(Beginning of Material to process)

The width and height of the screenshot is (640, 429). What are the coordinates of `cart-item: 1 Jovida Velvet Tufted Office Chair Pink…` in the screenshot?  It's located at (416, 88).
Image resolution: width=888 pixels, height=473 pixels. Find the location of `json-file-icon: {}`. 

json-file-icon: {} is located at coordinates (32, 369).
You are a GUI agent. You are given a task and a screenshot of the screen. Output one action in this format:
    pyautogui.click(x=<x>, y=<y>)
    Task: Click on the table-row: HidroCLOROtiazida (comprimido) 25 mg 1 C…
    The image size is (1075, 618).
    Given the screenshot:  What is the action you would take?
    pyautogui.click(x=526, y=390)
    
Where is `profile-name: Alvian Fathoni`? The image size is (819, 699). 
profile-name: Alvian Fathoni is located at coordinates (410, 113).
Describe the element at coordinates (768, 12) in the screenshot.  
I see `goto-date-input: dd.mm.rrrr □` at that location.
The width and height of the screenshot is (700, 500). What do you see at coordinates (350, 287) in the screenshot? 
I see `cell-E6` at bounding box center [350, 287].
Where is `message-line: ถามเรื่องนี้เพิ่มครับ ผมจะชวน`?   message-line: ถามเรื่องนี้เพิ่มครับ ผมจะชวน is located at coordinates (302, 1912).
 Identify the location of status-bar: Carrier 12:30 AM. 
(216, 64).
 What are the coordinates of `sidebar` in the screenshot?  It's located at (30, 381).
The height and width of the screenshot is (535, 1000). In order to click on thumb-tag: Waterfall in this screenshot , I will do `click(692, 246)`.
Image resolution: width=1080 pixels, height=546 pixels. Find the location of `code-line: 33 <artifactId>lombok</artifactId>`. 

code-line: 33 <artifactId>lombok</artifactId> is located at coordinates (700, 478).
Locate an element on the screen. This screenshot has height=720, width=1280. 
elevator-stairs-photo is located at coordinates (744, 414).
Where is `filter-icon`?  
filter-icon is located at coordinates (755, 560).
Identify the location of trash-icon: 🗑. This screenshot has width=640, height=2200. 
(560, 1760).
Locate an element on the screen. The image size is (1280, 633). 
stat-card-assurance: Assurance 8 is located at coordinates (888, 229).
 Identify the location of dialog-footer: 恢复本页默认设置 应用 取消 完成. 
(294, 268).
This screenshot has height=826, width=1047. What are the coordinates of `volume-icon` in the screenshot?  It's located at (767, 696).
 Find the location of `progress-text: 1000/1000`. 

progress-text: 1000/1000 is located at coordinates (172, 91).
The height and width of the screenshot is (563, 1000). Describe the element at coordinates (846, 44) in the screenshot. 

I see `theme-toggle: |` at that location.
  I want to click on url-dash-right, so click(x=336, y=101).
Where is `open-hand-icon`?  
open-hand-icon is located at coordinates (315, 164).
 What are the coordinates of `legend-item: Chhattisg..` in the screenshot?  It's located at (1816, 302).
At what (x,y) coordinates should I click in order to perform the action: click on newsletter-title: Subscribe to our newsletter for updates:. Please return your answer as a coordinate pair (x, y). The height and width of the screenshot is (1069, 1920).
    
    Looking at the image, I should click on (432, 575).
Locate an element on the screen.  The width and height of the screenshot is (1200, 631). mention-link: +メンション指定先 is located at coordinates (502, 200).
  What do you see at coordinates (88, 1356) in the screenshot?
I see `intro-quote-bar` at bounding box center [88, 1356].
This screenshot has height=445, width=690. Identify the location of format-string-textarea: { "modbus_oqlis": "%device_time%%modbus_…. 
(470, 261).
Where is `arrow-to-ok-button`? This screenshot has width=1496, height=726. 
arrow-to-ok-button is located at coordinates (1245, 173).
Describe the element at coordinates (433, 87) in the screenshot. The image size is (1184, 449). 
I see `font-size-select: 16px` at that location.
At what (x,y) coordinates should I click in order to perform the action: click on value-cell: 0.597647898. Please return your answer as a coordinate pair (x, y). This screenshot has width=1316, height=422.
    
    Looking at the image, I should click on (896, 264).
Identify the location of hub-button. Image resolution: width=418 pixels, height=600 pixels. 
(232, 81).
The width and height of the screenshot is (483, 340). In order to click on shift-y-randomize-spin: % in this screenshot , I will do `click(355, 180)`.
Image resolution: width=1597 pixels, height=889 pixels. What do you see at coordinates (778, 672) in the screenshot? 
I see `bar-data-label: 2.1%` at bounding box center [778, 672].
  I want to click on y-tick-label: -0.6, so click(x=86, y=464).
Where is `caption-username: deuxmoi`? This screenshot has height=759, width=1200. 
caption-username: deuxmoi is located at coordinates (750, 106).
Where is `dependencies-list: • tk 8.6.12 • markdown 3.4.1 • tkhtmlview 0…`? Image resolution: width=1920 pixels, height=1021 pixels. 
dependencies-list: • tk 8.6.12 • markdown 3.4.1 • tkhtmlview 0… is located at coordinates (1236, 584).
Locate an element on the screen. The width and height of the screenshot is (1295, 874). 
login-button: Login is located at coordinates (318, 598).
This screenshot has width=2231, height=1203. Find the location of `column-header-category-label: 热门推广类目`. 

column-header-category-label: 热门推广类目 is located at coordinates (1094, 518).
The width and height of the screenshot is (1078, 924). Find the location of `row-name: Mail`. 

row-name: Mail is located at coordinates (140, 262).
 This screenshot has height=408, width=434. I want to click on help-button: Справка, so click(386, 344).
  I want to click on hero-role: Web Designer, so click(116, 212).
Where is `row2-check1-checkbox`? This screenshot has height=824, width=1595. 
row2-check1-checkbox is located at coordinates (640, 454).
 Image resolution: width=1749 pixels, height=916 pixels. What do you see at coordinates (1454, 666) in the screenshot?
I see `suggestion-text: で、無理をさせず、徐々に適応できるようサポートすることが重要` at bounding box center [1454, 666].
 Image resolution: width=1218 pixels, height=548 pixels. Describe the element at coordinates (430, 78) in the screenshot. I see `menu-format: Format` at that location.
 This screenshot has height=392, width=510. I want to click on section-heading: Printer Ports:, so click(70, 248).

(End of Material to process)

(Assignment)
Please arrange the stretch of the records from the line containing "The height and width of the screenshot is (535, 1000)." through the line containing "This screenshot has height=826, width=1047." as a Markdown table with the columns Number and Entry, one row per line, skipping blank lines.

(The completed task)
| Number | Entry |
|---|---|
| 1 | The height and width of the screenshot is (535, 1000). In order to click on thumb-tag: Waterfall in this screenshot , I will do `click(692, 246)`. |
| 2 | Image resolution: width=1080 pixels, height=546 pixels. Find the location of `code-line: 33 <artifactId>lombok</artifactId>`.  |
| 3 | code-line: 33 <artifactId>lombok</artifactId> is located at coordinates (700, 478). |
| 4 | Locate an element on the screen. This screenshot has height=720, width=1280.  |
| 5 | elevator-stairs-photo is located at coordinates (744, 414). |
| 6 | Where is `filter-icon`?   |
| 7 | filter-icon is located at coordinates (755, 560). |
| 8 | Identify the location of trash-icon: 🗑. This screenshot has width=640, height=2200.  |
| 9 | (560, 1760). |
| 10 | Locate an element on the screen. The image size is (1280, 633).  |
| 11 | stat-card-assurance: Assurance 8 is located at coordinates (888, 229). |
| 12 |  Identify the location of dialog-footer: 恢复本页默认设置 应用 取消 完成.  |
| 13 | (294, 268). |
| 14 | This screenshot has height=826, width=1047. What are the coordinates of `volume-icon` in the screenshot?  It's located at (767, 696). |